— What to produce —
Starting at the line that contains "This screenshot has width=1400, height=862.", transcribe every remaining line of the entries exactly, including the last one.

[[ Available data open ]]

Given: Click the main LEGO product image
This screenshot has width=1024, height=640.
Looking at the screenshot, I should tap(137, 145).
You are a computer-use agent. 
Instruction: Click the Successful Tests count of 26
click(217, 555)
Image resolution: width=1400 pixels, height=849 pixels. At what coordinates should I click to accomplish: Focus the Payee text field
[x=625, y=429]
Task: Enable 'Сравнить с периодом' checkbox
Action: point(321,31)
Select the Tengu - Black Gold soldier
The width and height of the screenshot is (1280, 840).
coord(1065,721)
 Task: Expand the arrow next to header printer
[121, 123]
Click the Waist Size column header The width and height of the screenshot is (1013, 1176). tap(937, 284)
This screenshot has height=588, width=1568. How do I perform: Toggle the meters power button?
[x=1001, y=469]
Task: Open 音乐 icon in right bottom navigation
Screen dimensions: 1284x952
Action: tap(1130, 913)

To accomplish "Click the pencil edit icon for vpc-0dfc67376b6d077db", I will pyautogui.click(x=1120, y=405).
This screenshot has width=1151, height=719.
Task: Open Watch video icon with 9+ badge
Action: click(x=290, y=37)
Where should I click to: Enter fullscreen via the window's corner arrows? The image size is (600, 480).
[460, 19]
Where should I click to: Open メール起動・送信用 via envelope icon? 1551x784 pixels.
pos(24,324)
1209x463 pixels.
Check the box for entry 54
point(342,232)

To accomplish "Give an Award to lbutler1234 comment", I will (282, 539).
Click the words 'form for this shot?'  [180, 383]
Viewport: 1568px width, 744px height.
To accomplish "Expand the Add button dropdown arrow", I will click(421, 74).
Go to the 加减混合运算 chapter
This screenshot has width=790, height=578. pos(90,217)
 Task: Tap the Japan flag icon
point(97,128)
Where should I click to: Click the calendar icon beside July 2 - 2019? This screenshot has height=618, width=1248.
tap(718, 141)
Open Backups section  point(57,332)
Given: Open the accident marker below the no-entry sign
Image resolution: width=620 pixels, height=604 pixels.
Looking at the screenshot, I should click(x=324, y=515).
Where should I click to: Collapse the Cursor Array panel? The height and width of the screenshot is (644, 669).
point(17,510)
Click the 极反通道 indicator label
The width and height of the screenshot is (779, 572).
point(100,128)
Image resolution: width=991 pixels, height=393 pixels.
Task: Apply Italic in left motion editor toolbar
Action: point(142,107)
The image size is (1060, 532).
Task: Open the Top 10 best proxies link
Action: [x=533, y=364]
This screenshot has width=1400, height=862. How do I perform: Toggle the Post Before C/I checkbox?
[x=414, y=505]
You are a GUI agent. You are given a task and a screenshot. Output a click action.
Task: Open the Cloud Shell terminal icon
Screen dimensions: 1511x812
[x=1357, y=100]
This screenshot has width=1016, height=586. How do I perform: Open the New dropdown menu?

[[ Available data closed ]]

— Final answer —
This screenshot has width=1400, height=862. How do I perform: Toggle the Post Before C/I checkbox?
[x=414, y=505]
You are a GUI agent. You are given a task and a screenshot. Output a click action.
Task: Open the Cloud Shell terminal icon
Screen dimensions: 1511x812
[x=1357, y=100]
This screenshot has width=1016, height=586. How do I perform: Open the New dropdown menu?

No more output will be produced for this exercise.